Given that her maiden name is Herring, could we call her actions a Red Herring?

BannedbytheGuardian | May 2, 2012 at 12:24 am

I remember the flatbed trucks that rolled into NM /Arizona towns from the dusty Indian lands.

10-20 squat surly Navajo in each with icy stares. Possibly still upset at the blankets but obviously they were not living in the same America that Elizabeth grew up in.

I will not be happy until all of those injuns not only occupy Hollywood for the persistent poor stereotyping but now Harvard as well.

Because it is only fair. Redistribute academic posts.

I don’t think it is possible to conclude anything else by the record. She checked the “Native American” box on her form every year UNTIL she made it to Harvard, then stopped, and had no way of knowing whether her “family lore” was true or not – it was obviously too good to check.

There are pending cases on Affirmative Action which will be heard by SCOTUS soon. Her shining example is one excellent reason to outlaw all racial preferences once, and for all.

I wouldn’t buy a used car (or a word she said) from that flimflam woman.

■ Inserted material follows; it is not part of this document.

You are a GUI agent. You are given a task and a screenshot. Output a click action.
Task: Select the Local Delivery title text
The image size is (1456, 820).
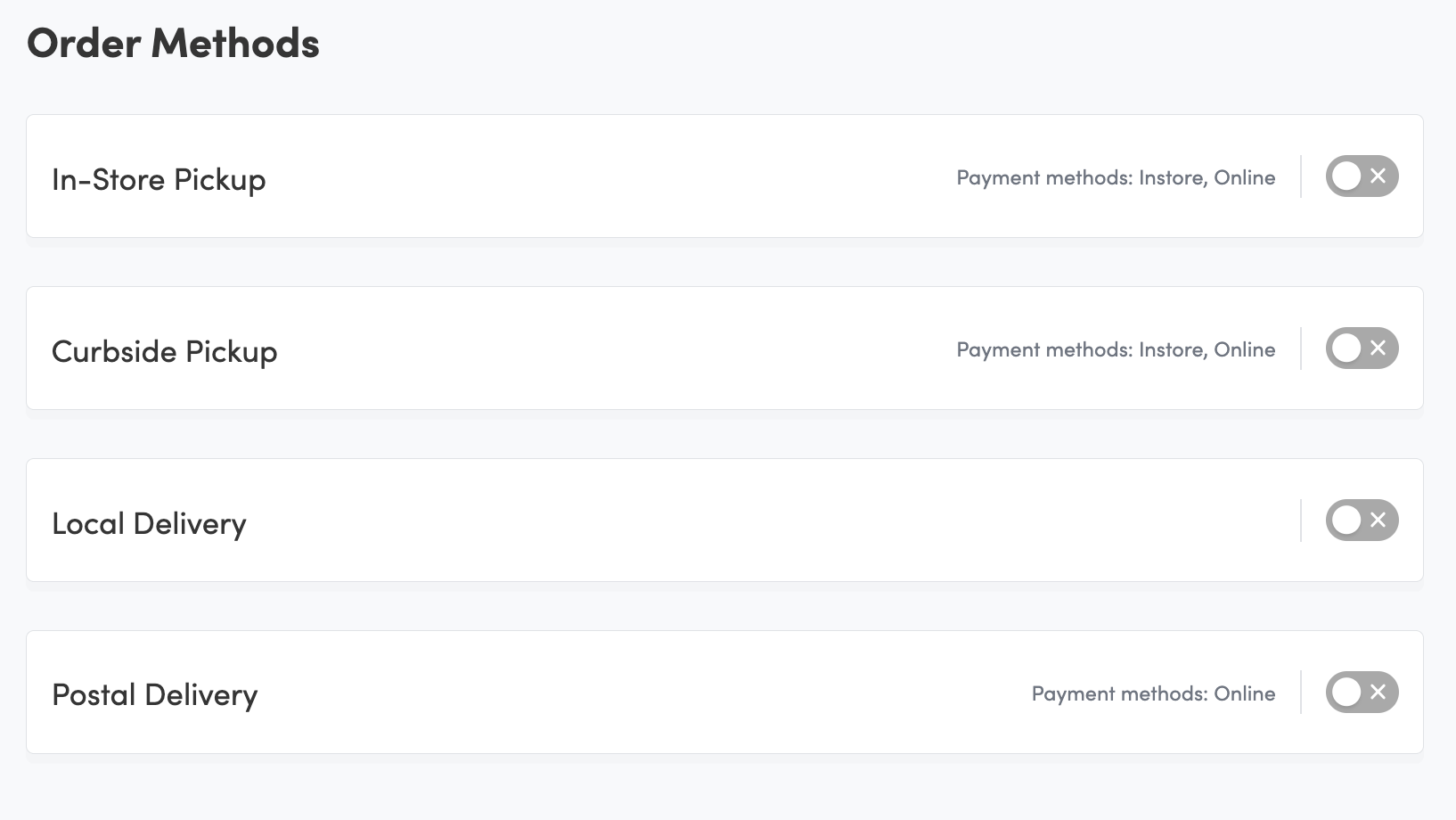coord(149,523)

Liberals use deception as leverage.

Why limit the focus to Warren? What about Harvard? They have now been shown to be traffic in a lie. A lie that conveniently let them make claims of racial diversity when none existed.
Where do they stand on the matter?
How did they come to make such a blatant and self serving error?
When did they stop advertising the claims about Warren and why?
What -specifically- about their process has changed to prevent this from happening again?

This involves a law school, a place for training lawyers, people who are supposed to be all about accurately representing the truth with honesty and integrity. Answers to those questions would seem to particularly matter for such an institution’s reputation.

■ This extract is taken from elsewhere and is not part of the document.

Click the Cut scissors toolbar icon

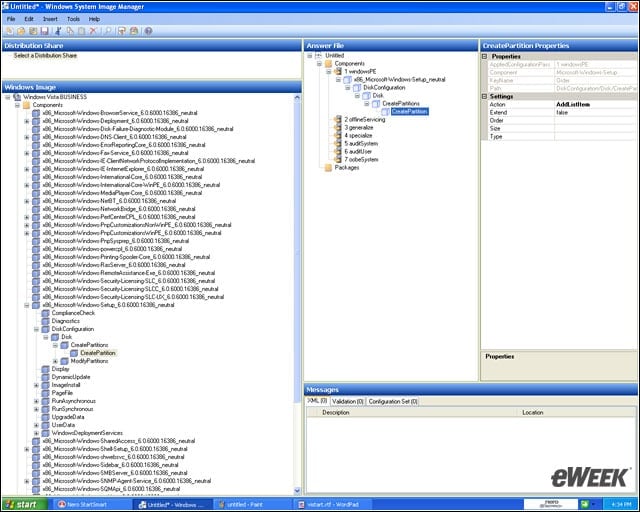pos(58,31)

If they can’t get this right, what can they get right?

persecutor | May 2, 2012 at 8:01 am

My question is on how the genealogical folks found an old document for her great grandmother so quickly? Perhaps they went to the Hawaii State Archives and ID Factory to get one like some other notable person did.

I am a black woman and E Warren’s use of fake minority status is not new. People like her have been the beneficiaries for some time, since white women are weirdly deemed part of a “disadvantaged” group.

I am for abolishing all preferences, including legacy admissions, and allowing a small percentage to be admitted with income based needs and a random lottery system.

    Milhouse in reply to GoldenAh. | May 2, 2012 at 4:33 pm

    Whoa! Why get rid of legacy admission to colleges? If alumni’s children don’t get a leg up, then why on earth should any alumnus give a penny to the college, or feel any loyalty at all to it once they’ve left? Do you feel loyalty to the supermarket you used to shop at?!